____ Dataset records

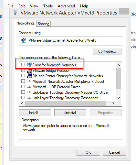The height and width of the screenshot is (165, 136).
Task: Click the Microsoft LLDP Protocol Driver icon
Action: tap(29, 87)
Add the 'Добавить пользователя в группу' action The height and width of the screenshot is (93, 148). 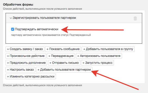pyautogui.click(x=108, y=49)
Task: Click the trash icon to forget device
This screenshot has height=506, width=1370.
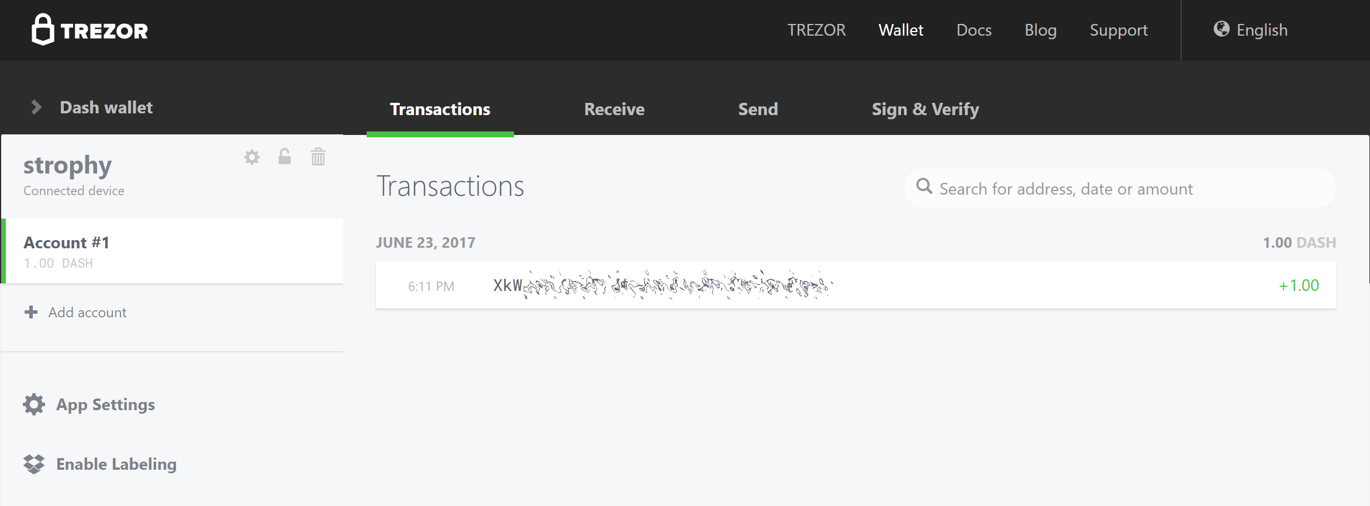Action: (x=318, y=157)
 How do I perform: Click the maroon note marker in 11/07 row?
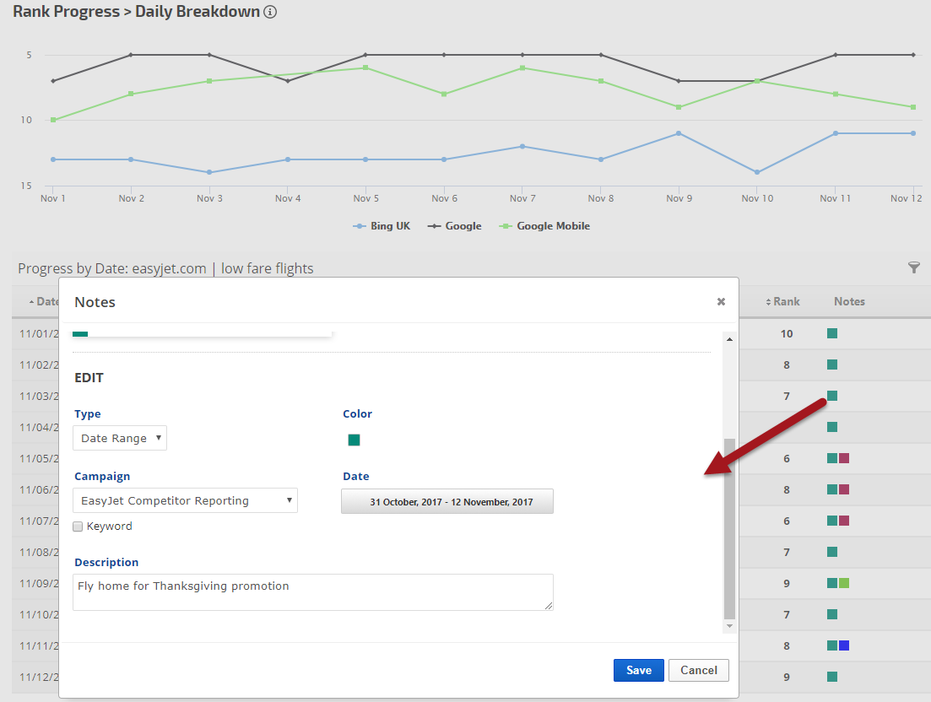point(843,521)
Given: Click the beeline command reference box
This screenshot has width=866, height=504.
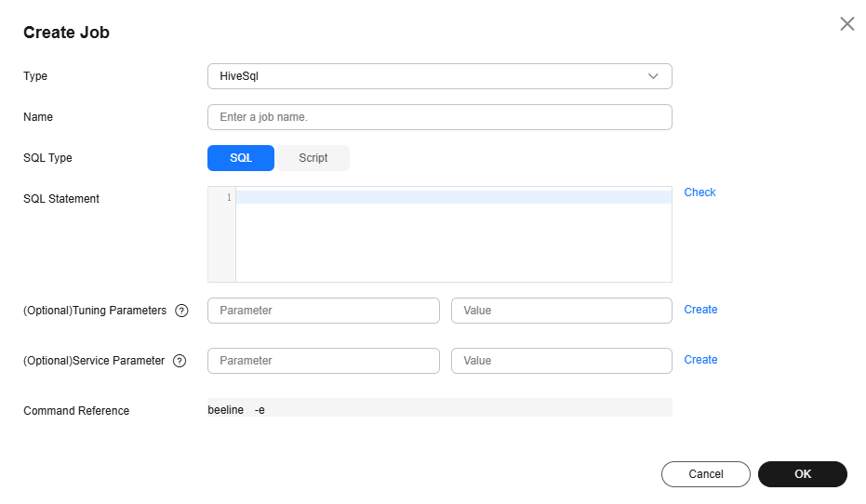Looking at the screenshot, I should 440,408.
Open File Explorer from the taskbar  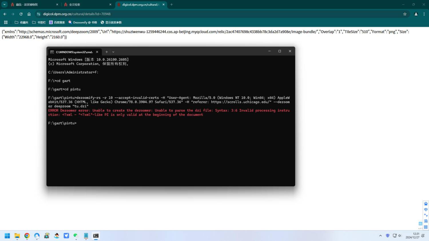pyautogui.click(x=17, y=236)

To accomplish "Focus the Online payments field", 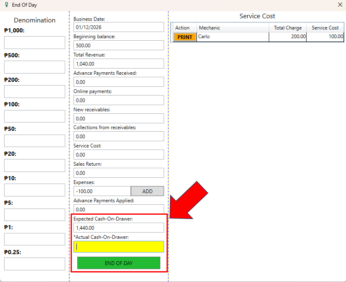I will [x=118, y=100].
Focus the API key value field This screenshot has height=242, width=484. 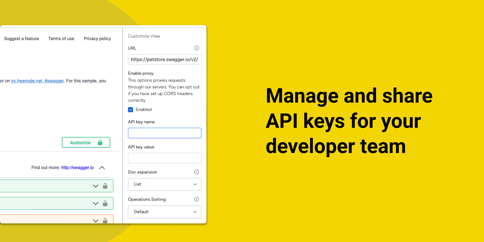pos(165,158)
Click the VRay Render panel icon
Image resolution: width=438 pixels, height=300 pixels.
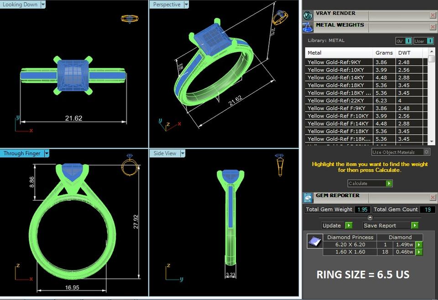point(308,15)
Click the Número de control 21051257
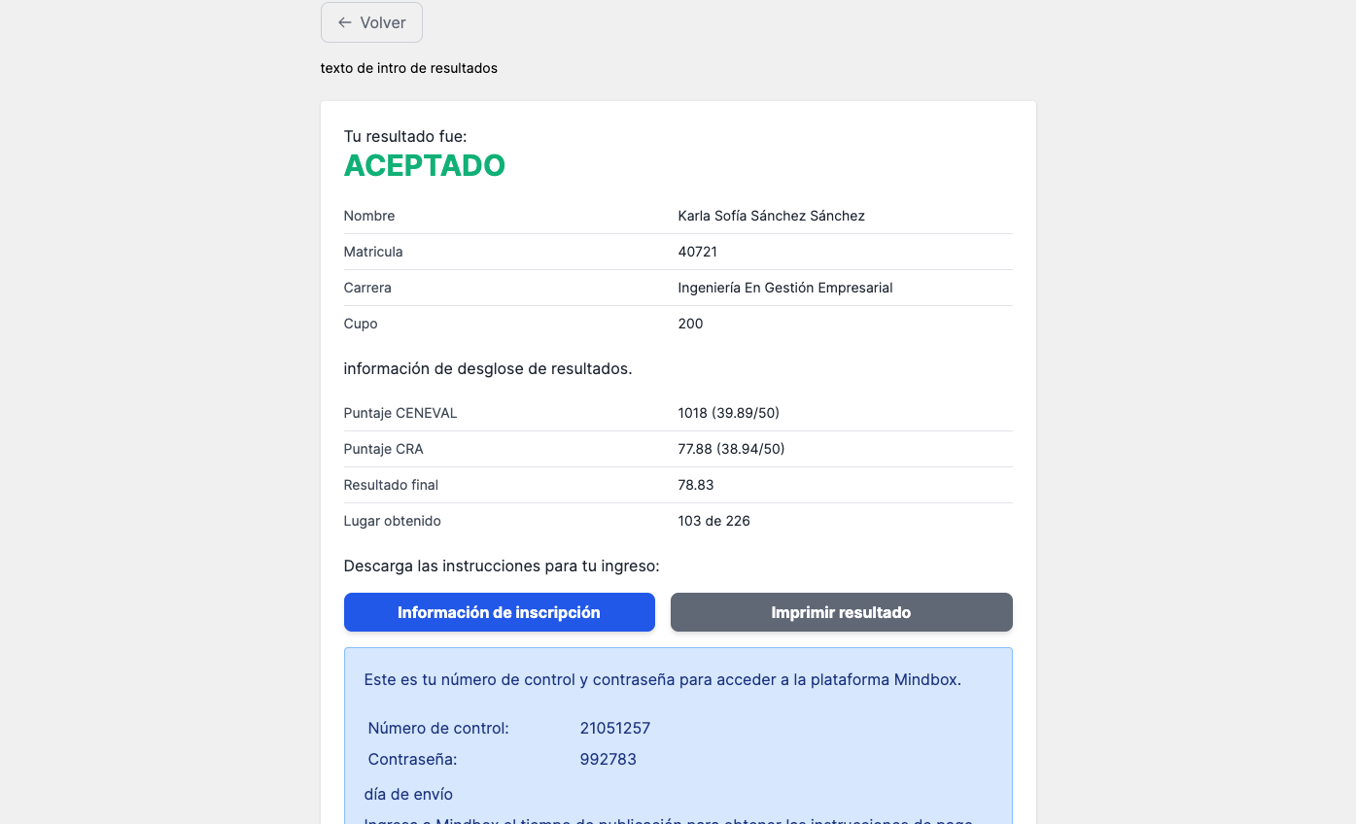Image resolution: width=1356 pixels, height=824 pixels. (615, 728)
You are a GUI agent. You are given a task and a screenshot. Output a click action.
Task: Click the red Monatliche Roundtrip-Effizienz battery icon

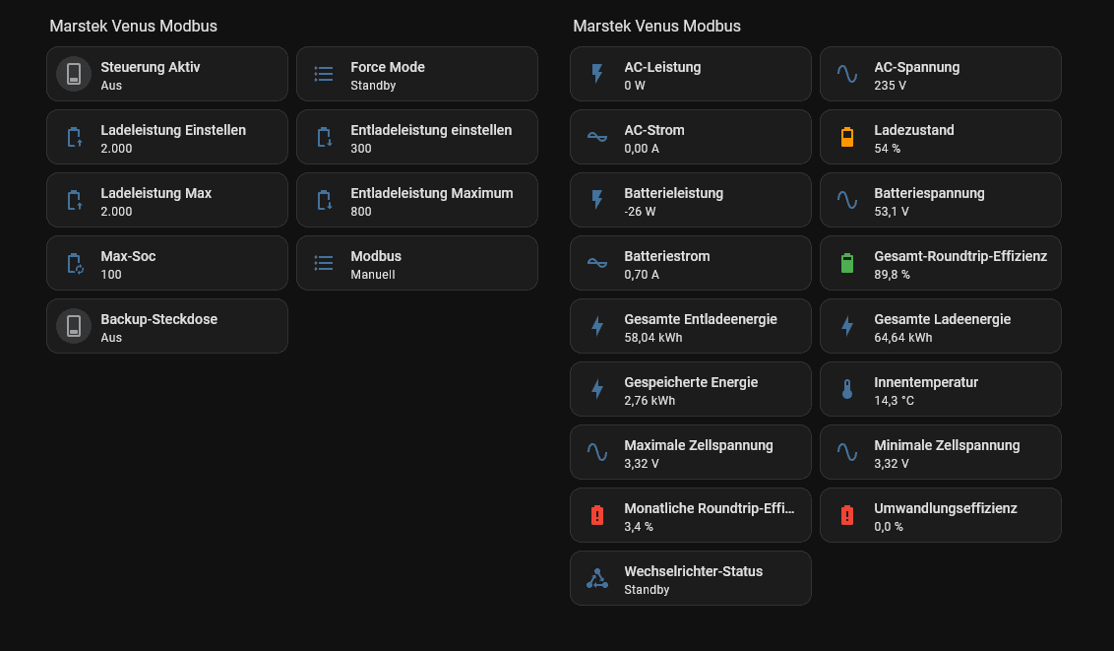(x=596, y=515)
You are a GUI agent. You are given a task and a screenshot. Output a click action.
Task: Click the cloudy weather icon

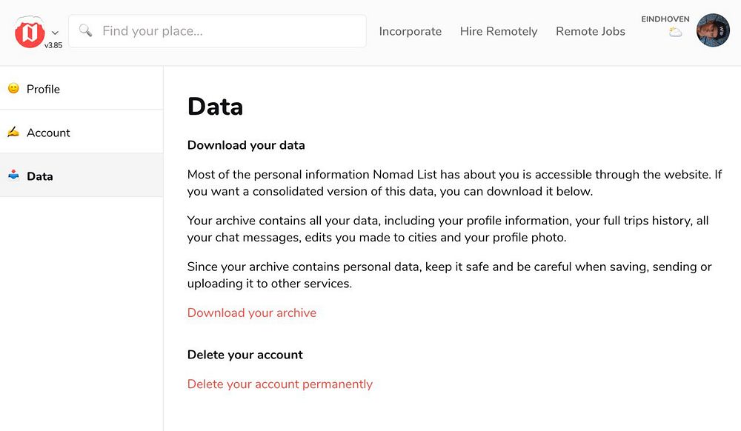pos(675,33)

________

• [Exercise]
Copy the lines from the line that contains "Click the VRay Render panel icon" through the end of the records, exactly and with nothing added; leave the pictures out.

• [Response]
Click the VRay Render panel icon
Image resolution: width=438 pixels, height=300 pixels.
point(308,15)
Click the Número de control 21051257
Image resolution: width=1356 pixels, height=824 pixels. (615, 728)
You are a GUI agent. You are given a task and a screenshot. Output a click action.
Task: Click the red Monatliche Roundtrip-Effizienz battery icon

(x=596, y=515)
You are a GUI agent. You are given a task and a screenshot. Output a click action.
Task: Click the cloudy weather icon

pos(675,33)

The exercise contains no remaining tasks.